- _Try it_
Somewhere below is a line with "Task: Click the undo arrow icon" and, later, a line with "Enable the Combine"; repeat those two lines and all the lines between them, exactly as they are.

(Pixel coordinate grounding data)
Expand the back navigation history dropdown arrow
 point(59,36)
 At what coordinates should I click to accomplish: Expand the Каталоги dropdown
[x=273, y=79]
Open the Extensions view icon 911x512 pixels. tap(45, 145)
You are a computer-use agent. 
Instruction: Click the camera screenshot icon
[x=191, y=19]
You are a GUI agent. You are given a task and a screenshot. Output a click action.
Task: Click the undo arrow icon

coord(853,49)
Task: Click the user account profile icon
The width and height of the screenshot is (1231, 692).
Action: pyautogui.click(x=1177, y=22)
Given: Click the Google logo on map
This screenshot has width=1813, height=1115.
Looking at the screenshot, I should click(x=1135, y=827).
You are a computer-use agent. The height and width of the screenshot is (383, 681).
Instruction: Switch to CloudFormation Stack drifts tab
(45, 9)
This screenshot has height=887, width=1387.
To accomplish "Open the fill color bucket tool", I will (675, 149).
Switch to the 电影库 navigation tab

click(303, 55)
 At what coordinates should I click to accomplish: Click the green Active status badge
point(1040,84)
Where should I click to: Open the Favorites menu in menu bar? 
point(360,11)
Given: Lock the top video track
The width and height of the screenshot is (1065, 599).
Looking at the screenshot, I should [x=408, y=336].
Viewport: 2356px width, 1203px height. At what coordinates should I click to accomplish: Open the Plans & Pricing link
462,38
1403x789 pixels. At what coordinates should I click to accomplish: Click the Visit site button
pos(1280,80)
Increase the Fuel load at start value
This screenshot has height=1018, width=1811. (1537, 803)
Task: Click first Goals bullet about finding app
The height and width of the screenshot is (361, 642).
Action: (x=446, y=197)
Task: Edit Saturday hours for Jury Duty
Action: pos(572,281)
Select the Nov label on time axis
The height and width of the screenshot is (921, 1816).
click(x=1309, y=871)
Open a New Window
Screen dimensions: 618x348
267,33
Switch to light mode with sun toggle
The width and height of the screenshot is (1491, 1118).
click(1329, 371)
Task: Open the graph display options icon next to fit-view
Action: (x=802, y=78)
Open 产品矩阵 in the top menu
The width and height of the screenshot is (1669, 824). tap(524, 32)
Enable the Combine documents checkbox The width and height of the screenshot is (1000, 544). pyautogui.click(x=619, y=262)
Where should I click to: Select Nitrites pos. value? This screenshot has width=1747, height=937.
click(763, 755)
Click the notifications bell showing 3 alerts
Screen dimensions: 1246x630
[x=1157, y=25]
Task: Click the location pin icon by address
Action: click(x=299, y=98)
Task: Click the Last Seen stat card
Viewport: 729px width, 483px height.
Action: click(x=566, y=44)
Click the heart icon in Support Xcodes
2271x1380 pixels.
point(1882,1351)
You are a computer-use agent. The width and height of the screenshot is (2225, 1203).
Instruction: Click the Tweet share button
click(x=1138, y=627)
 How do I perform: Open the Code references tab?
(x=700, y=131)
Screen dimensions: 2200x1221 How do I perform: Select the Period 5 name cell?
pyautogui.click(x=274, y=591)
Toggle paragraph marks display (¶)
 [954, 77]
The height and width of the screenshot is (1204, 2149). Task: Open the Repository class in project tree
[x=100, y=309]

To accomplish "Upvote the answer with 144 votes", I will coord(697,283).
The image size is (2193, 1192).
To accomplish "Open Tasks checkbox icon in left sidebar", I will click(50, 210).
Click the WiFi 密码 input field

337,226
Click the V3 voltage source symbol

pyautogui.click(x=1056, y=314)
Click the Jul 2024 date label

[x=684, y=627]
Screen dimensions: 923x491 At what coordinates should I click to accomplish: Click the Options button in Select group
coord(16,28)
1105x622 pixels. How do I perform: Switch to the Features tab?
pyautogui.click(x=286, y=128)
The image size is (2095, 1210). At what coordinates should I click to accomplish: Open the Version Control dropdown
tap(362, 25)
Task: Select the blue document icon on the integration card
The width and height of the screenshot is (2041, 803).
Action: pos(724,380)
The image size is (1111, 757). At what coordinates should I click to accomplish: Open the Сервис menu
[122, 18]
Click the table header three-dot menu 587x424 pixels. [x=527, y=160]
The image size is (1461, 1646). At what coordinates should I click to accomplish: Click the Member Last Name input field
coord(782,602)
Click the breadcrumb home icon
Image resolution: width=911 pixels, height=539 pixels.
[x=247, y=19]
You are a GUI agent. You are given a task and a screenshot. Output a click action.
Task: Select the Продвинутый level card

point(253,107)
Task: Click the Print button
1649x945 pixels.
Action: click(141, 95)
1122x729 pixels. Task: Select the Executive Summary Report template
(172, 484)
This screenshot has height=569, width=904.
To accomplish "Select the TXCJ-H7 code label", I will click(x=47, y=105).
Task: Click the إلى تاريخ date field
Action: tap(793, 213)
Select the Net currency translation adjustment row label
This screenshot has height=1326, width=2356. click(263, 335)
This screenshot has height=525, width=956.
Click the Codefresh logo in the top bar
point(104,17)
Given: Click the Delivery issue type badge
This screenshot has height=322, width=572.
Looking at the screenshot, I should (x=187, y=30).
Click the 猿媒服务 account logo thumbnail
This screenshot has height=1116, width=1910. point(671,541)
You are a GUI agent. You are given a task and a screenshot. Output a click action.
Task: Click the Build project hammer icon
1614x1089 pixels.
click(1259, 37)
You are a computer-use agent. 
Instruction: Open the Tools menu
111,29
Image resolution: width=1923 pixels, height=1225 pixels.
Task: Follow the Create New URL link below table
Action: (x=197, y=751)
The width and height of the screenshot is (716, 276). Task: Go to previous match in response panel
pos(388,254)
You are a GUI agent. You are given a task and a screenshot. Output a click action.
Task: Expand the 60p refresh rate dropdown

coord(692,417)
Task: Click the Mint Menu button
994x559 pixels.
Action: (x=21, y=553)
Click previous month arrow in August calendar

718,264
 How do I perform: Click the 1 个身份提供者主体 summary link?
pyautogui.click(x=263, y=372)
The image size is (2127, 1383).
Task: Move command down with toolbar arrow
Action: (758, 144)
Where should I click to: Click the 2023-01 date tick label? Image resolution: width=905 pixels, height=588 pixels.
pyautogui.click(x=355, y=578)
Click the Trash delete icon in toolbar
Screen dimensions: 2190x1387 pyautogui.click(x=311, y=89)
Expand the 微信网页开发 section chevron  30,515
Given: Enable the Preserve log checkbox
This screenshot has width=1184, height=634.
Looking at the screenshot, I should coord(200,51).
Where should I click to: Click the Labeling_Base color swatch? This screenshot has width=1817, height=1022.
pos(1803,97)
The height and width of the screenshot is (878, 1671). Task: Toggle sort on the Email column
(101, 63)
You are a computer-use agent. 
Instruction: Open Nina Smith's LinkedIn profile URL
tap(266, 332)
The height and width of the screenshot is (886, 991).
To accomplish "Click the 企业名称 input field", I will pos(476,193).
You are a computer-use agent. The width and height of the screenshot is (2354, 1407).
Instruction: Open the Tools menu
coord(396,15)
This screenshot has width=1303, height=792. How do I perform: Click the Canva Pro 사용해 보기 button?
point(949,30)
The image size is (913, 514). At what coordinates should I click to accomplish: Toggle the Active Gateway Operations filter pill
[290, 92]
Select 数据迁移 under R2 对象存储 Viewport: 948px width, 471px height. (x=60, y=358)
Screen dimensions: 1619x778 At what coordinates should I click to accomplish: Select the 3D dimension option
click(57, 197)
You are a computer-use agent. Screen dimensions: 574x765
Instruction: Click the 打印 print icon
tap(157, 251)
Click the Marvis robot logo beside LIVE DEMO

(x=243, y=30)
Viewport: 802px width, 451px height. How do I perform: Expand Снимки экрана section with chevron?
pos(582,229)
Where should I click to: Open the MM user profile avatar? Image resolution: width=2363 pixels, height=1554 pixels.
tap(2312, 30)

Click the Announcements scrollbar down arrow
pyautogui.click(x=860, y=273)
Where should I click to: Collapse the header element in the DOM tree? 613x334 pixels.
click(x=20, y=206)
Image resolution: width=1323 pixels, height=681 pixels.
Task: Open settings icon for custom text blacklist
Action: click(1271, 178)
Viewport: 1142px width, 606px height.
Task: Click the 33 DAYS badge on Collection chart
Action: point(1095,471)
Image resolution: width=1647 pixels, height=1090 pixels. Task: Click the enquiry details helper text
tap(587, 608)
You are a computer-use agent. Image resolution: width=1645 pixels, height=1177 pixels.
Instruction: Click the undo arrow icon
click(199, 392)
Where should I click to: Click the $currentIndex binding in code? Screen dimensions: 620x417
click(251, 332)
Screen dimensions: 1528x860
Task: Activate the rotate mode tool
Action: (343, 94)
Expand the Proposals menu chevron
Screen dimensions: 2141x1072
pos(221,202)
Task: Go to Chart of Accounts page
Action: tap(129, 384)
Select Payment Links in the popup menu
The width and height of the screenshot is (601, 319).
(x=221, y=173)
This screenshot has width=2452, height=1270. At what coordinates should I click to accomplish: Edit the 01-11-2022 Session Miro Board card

- _Written answer_
Task: Click the undo arrow icon

coord(853,49)
Task: Click the user account profile icon
The width and height of the screenshot is (1231, 692).
Action: pyautogui.click(x=1177, y=22)
Given: Click the Google logo on map
This screenshot has width=1813, height=1115.
Looking at the screenshot, I should click(x=1135, y=827).
You are a computer-use agent. The height and width of the screenshot is (383, 681).
Instruction: Switch to CloudFormation Stack drifts tab
(45, 9)
This screenshot has height=887, width=1387.
To accomplish "Open the fill color bucket tool", I will (675, 149).
Switch to the 电影库 navigation tab

click(303, 55)
 At what coordinates should I click to accomplish: Click the green Active status badge
point(1040,84)
Where should I click to: Open the Favorites menu in menu bar? 
point(360,11)
Given: Lock the top video track
The width and height of the screenshot is (1065, 599).
Looking at the screenshot, I should [x=408, y=336].
Viewport: 2356px width, 1203px height. At what coordinates should I click to accomplish: Open the Plans & Pricing link
462,38
1403x789 pixels. At what coordinates should I click to accomplish: Click the Visit site button
pos(1280,80)
Increase the Fuel load at start value
This screenshot has height=1018, width=1811. (1537, 803)
Task: Click first Goals bullet about finding app
The height and width of the screenshot is (361, 642).
Action: (x=446, y=197)
Task: Edit Saturday hours for Jury Duty
Action: pos(572,281)
Select the Nov label on time axis
The height and width of the screenshot is (921, 1816).
click(x=1309, y=871)
Open a New Window
Screen dimensions: 618x348
267,33
Switch to light mode with sun toggle
The width and height of the screenshot is (1491, 1118).
click(1329, 371)
Task: Open the graph display options icon next to fit-view
Action: (x=802, y=78)
Open 产品矩阵 in the top menu
The width and height of the screenshot is (1669, 824). tap(524, 32)
Enable the Combine documents checkbox The width and height of the screenshot is (1000, 544). pyautogui.click(x=619, y=262)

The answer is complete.